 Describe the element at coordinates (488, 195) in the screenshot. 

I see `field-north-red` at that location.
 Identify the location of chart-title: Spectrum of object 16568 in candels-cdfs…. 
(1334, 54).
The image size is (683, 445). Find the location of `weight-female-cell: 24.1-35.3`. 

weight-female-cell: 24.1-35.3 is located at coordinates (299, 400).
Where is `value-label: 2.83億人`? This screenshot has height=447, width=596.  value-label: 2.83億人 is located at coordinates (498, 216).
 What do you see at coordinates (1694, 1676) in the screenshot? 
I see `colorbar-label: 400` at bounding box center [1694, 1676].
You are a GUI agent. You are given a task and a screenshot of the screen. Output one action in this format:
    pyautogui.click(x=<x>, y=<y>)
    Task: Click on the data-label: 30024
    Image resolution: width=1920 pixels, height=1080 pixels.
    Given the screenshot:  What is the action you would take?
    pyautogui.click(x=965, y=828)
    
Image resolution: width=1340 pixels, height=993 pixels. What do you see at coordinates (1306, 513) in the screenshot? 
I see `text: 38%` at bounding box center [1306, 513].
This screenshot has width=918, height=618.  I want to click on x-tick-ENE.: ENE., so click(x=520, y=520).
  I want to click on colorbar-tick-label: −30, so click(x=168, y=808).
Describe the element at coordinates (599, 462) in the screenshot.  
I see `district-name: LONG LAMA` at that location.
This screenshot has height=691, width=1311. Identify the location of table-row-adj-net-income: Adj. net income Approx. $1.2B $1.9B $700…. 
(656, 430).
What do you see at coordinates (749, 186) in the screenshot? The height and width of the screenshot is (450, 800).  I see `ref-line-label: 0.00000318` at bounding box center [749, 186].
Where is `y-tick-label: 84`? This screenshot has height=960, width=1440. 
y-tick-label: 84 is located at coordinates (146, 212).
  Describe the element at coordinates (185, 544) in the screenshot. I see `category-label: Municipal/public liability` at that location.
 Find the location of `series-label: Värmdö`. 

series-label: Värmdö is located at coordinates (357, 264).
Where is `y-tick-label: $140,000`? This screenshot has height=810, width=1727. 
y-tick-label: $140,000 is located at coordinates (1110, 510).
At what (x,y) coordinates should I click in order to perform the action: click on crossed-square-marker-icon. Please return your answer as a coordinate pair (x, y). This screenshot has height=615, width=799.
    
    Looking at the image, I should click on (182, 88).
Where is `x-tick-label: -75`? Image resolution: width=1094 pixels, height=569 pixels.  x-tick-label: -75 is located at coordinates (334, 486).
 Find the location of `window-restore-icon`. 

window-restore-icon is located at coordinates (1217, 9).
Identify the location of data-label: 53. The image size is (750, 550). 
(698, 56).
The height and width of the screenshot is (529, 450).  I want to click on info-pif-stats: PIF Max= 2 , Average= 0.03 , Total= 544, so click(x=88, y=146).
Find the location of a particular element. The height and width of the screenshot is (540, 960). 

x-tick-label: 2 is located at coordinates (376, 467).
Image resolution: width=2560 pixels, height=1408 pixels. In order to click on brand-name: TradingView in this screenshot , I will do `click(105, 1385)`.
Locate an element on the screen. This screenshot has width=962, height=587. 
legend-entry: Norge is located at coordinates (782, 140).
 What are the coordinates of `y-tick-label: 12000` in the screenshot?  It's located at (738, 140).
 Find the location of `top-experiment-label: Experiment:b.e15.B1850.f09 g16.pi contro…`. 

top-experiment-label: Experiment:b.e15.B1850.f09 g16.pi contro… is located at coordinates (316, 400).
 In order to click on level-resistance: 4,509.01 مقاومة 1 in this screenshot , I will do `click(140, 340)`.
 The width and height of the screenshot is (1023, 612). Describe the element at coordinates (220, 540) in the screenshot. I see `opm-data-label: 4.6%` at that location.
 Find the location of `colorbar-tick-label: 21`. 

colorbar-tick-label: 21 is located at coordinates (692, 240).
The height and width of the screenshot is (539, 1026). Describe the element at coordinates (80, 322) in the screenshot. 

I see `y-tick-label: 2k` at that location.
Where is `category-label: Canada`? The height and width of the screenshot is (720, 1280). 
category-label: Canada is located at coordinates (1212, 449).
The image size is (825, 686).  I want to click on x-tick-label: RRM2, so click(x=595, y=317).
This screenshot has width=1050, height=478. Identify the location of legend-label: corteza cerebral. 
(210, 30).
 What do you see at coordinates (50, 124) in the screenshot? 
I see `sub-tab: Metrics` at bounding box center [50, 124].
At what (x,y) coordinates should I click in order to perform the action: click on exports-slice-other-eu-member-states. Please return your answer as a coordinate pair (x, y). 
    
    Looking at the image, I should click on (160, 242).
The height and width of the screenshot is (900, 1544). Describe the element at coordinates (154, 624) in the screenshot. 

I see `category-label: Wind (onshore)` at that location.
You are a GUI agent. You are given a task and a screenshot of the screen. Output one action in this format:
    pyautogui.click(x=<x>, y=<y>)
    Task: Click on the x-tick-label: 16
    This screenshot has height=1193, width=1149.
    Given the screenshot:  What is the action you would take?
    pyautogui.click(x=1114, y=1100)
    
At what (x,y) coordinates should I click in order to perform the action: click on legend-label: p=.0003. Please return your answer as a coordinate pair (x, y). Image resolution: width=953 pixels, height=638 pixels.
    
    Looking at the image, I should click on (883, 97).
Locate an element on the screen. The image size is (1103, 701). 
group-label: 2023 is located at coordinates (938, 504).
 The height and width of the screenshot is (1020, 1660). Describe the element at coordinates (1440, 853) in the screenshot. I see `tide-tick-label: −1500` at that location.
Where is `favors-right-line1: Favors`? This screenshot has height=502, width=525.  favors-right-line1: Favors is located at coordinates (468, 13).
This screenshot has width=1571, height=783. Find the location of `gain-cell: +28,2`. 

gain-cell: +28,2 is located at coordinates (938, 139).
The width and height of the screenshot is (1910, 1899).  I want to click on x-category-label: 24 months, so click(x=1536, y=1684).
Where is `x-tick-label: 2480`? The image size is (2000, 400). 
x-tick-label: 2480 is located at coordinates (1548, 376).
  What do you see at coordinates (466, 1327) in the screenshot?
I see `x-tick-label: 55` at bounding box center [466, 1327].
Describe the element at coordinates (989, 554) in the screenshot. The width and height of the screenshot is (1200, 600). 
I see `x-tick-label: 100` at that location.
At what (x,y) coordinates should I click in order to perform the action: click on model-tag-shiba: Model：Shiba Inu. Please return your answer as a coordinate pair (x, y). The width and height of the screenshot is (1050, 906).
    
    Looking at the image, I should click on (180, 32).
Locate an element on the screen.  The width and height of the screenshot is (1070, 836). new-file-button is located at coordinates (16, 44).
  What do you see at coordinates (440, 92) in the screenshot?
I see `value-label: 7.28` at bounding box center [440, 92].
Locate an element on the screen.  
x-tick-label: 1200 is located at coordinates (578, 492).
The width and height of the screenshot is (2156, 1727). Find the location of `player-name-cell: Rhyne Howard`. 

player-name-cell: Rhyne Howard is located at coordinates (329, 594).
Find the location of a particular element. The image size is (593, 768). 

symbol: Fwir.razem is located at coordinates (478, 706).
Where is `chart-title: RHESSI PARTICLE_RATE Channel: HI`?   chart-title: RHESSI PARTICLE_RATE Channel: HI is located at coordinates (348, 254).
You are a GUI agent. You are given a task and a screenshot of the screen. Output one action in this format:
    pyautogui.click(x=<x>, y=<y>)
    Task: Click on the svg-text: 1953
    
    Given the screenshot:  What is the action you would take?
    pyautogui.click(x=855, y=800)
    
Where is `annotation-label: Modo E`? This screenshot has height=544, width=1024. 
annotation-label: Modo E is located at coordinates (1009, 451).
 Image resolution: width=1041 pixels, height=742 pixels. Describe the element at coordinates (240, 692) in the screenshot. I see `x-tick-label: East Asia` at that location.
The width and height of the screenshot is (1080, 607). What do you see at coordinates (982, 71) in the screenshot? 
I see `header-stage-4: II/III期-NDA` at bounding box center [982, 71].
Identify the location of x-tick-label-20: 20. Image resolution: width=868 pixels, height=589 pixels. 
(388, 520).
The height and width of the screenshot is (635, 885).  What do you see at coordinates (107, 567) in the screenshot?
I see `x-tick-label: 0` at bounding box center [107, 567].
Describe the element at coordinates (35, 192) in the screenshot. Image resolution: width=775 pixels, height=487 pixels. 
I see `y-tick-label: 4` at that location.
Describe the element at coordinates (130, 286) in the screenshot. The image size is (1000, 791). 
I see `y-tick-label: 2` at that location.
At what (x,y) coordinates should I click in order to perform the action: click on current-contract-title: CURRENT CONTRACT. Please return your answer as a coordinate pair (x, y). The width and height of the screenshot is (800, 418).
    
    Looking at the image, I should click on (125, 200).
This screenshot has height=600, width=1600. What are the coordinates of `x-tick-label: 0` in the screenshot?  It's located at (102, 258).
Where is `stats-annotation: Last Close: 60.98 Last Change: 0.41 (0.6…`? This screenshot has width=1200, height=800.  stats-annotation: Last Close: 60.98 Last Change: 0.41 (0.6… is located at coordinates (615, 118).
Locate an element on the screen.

- The problem -
Repeat the lines exactly, beginning with the line containing "Identify the location of chart-title: Spectrum" and ending with the line containing "weight-female-cell: 24.1-35.3 is".

- Output of the exercise -
 Identify the location of chart-title: Spectrum of object 16568 in candels-cdfs…. 
(1334, 54).
The image size is (683, 445). Find the location of `weight-female-cell: 24.1-35.3`. 

weight-female-cell: 24.1-35.3 is located at coordinates (299, 400).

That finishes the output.